Team Penske president Tim Cindric says the debut of the Acura ARX-05 and the team’s full-time return to sports car racing at the Rolex 24 at Daytona has been a “learning curve” that has shown the program’s potential.
The Acura DPis finished ninth and tenth after each leading early in the race although an alternator change for the No. 6 car and an accident for the No. 7 car took both out of contention.
“Most of the people in our pits had never been here before so it was a learning curve for all of us,” Cindric told Sportscar365.
“I didn’t know what to expect. I was walking down to the grid, somebody asked me that, and I said ‘It’s the first time in a long time I don’t really know what to expect.’
“I didn’t have any idea if we’d be competitive or not, or what was going to happen. We haven’t been here for so long that we didn’t know what to expect.”
Cindric explained that the damage caused by the crash with Felipe Nasr’s Action Express Racing Cadillac DPi-V.R that led to the alternator change is still under investigation.
The car sustained a heavy left-side impact although Nasr’s Cadillac, which went on to finish second, remained largely unscathed.
This led to mechanical damage, the details of which Cindric is not yet fully sure of, although the alternator was replaced.
“We think it was [an alternator failure],” he said. “It was some type of electrical failure. We changed the alternator but in seven years I’ve never had an alternator problem.”
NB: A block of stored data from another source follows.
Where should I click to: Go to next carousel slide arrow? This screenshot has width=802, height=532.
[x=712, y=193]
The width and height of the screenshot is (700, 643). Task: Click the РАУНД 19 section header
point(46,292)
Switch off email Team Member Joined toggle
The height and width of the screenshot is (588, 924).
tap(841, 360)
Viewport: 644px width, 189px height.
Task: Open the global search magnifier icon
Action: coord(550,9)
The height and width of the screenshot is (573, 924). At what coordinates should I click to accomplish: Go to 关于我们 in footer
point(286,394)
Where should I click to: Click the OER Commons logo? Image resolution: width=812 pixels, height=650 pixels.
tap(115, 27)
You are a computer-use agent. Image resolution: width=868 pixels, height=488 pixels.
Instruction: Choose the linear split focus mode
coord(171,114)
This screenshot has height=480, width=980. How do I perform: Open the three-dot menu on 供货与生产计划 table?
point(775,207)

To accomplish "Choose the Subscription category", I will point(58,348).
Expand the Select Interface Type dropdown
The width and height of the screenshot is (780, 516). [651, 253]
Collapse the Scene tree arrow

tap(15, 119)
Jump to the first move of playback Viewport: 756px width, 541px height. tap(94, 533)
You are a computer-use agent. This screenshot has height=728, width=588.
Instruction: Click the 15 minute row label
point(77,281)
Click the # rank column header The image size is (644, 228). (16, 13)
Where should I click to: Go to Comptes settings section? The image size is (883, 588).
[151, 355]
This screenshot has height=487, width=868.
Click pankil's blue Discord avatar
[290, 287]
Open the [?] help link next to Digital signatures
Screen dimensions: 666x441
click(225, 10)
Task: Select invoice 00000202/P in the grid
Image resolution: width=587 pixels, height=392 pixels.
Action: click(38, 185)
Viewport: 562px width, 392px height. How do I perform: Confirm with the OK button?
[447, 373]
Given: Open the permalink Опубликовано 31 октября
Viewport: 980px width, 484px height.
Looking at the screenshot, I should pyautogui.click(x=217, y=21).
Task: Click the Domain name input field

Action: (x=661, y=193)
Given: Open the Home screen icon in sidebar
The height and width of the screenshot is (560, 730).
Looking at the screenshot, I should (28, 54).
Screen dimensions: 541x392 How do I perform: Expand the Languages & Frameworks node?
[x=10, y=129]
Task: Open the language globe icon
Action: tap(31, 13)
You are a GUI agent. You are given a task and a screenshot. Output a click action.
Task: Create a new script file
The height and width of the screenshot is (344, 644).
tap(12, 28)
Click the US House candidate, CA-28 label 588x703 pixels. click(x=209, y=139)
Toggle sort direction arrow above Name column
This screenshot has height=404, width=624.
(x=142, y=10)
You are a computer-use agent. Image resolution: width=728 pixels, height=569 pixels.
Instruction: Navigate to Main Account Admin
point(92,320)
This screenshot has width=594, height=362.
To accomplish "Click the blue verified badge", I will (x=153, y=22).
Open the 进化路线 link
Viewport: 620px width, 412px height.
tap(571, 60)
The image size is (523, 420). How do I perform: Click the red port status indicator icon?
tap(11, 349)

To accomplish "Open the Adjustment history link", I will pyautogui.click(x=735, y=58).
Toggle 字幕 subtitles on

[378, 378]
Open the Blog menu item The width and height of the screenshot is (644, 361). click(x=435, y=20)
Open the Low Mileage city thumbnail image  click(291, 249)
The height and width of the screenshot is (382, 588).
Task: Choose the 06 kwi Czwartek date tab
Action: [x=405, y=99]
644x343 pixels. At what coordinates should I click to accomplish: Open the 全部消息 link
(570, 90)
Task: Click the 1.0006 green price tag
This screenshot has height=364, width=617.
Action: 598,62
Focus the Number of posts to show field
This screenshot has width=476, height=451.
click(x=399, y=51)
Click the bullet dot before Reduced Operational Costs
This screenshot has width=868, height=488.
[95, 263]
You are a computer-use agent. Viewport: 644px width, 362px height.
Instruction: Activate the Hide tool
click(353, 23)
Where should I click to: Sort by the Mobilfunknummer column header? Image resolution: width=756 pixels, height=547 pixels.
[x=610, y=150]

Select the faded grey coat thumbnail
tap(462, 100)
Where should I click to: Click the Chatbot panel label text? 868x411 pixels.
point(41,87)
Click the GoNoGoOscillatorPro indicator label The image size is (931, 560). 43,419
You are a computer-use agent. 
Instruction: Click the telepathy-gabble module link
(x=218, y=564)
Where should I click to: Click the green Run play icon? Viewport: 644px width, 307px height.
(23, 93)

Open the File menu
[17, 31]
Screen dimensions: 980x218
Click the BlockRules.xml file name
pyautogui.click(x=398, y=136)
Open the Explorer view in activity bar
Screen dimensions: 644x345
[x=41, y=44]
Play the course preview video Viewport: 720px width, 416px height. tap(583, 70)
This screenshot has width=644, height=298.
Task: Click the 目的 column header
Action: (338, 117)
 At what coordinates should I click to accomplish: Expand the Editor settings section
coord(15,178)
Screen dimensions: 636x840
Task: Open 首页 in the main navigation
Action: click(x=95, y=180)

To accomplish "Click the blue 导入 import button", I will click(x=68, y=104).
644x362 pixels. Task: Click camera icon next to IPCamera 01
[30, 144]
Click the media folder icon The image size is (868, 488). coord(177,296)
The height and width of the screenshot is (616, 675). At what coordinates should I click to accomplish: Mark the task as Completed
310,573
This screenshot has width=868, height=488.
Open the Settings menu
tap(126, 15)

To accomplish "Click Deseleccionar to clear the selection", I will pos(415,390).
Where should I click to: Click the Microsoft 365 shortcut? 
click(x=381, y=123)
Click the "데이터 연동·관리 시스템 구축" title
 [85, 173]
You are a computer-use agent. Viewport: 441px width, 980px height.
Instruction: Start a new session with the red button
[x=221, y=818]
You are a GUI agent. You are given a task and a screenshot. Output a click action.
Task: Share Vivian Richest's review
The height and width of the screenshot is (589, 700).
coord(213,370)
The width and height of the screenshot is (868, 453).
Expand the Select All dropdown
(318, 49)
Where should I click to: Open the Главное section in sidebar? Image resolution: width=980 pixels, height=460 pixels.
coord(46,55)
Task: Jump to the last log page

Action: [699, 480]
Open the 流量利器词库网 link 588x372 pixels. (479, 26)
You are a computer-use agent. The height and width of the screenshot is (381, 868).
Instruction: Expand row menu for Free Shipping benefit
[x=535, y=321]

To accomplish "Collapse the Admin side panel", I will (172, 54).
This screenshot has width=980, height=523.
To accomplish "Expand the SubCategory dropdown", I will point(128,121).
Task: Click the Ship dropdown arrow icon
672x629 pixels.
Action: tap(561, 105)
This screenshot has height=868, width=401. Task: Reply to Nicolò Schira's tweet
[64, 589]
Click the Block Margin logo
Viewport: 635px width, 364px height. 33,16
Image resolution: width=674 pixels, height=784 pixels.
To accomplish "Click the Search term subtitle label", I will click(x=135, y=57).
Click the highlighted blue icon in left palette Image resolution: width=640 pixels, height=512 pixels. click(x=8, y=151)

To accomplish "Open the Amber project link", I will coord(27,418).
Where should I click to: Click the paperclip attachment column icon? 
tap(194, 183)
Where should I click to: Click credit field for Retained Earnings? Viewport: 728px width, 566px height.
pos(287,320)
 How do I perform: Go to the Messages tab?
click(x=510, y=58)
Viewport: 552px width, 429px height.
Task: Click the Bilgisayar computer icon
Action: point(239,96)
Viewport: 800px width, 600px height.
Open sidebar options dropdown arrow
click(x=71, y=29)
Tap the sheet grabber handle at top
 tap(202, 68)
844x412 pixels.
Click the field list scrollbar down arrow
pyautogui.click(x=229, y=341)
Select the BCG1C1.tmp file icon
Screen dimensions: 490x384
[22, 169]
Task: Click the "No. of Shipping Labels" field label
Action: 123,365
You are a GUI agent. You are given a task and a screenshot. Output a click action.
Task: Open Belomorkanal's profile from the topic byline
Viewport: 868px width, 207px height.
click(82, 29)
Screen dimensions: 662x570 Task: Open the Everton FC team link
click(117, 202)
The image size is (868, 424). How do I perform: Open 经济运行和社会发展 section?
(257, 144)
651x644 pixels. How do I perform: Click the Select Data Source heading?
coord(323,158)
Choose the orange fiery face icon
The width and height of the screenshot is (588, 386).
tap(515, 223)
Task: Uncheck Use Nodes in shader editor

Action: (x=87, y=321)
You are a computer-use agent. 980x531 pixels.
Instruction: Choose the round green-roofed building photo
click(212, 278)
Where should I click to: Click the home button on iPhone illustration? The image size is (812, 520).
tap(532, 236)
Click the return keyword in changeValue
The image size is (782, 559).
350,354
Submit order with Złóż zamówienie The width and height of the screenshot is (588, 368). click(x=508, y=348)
Despite having a difficult debut race for the program, Cindric remains optimistic for the year ahead and proud of the effort the team put in.
“From our team’s perspective, to come here for our first race and have a shot of winning, I’m really proud of the team and the guys, and all the work that Acura did to get to that point,” he said.
“It’s unfortunate that we didn’t get to fight the fight at the end because I think if we were to have a chance to at least pressure those guys, it might have been a little different, but we didn’t.
“On to Sebring and it’s good to go sports car racing again.”